What are the types of stuttering?
Stuttering, also known as stammering, is a complex communication disorder. Many children and adults who stutter feel guilt, shame, anxiety, or discomfort when speaking. Although it is estimated that 80 million people stutter worldwide, no two people who stutter are the same.
We generally define stuttering as:
Sound or syllable repetitions (“I need to g-g-go.”)
Prolongations (“Can you take mmmmmme home?”)
Blocks (“Are you — coming?”)
Secondary behaviors, such as eye blinks or facial grimacing
What are examples of secondary stuttering behaviors?
Secondary behaviors, also called concomitant characteristics, are physical behaviors related to a stutter. Examples of secondary stuttering behaviors include:
Body movements, such as eye blinking, jaw jerking, or fist clenching
Looking away from the listener
Tensing the muscles used for speech
Changes in pitch or loudness
A person who stutters might also develop “escape” or avoidance behaviors. Examples of avoidance behaviors include:
Word substitutions, or using a similar word to the word the person wanted to use
Interjections (such as “uhm,” “uh”)
Sentence revisions (for example, “I want – I’ll order the pasta.”)
A person who stutters may display these behaviors in stressful situations. They might fear a word will be hard to say, or worry that a certain word might “trigger” a stutter. These secondary behaviors can be very distressing for a speaker because they tend to draw more attention to the stutter, leading to more fear and anxiety around speaking.
What causes secondary stuttering behaviors?
Stuttering is described as a loss of control while speaking, and these moments can be uncomfortable. Therefore, the speaker attempts to regain control to “get out” of the stutter. They try to “get unstuck” by tensing their muscles or avoiding words–or avoiding entire situations–leading to these secondary behaviors.
Many people develop these behaviors over time as a way to hide their stutter or try to avoid stuttering altogether.

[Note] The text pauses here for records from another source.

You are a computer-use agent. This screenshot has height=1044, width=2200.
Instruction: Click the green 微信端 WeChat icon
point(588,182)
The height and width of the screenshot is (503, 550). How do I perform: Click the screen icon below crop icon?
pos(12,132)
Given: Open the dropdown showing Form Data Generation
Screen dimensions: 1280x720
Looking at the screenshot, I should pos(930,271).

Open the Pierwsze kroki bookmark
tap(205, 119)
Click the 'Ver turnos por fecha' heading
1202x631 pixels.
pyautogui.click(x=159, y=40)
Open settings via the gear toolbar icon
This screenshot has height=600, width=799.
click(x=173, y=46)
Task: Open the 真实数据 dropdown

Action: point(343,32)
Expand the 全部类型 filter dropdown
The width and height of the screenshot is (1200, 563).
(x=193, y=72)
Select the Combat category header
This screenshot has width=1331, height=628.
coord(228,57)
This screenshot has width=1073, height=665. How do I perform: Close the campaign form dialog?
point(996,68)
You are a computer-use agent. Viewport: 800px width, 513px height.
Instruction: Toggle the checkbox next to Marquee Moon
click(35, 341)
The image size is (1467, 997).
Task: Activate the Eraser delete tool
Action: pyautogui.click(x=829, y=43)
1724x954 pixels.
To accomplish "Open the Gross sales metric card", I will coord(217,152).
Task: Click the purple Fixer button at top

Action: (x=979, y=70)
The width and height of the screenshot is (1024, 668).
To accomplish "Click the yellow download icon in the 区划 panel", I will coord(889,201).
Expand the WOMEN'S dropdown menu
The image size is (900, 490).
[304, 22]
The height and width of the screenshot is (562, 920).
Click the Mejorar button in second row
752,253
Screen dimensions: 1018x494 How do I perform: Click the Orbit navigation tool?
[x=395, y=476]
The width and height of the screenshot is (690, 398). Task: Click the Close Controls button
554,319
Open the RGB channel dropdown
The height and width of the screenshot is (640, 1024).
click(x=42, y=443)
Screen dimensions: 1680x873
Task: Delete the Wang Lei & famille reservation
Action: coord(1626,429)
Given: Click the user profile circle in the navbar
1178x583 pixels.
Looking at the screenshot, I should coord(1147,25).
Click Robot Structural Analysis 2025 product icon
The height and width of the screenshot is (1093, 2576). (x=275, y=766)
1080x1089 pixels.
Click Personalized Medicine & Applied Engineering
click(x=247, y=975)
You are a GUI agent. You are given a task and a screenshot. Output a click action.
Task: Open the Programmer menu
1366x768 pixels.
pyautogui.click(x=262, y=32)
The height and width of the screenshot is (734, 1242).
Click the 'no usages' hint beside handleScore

Speech therapy can help manage secondary behaviors
Speech therapists can assess, diagnose, and help a person manage stuttering. Every person is unique, and certain methods that benefit some people may not work for others. Therefore, a speech therapist will develop an individualized treatment plan to help a person achieve their communication goals, from being able to speak more freely to learning to cope with a stutter.
Speech therapy for secondary stuttering behaviors goes beyond focusing on the behaviors directly. It also addresses the fear and discomfort a person feels while stuttering. This can be done through desensitization activities. These activities desensitize a person to the anxiety associated with stuttering. The person is gradually exposed to their fears, starting in a comfortable and supportive environment and working toward practice in more difficult situations. As treatment goes on, reactions to stuttering and physical tension typically decrease or disappear. The ultimate goal is for the person to learn that they can stutter without fear.
The ultimate goal is for the person to learn that they can stutter without fear.
Think about it this way: Even if a person makes a conscious effort to not clench their fists during a stutter, they will likely still feel uncomfortable or anxious about stuttering. That will lead them to develop a new behavior over time. That’s why it’s so important to address the underlying distress. As a person works to feel less discomfort, then the secondary behaviors should disappear because there will be no reason to use them. This practice helps lead the person to a freer, easier way of speaking, without as many disruptions.
Stuttering therapy should empower you to manage your stuttering and improve your overall communication skills. The most important thing you will learn in speech therapy for stuttering is that what you have to say matters.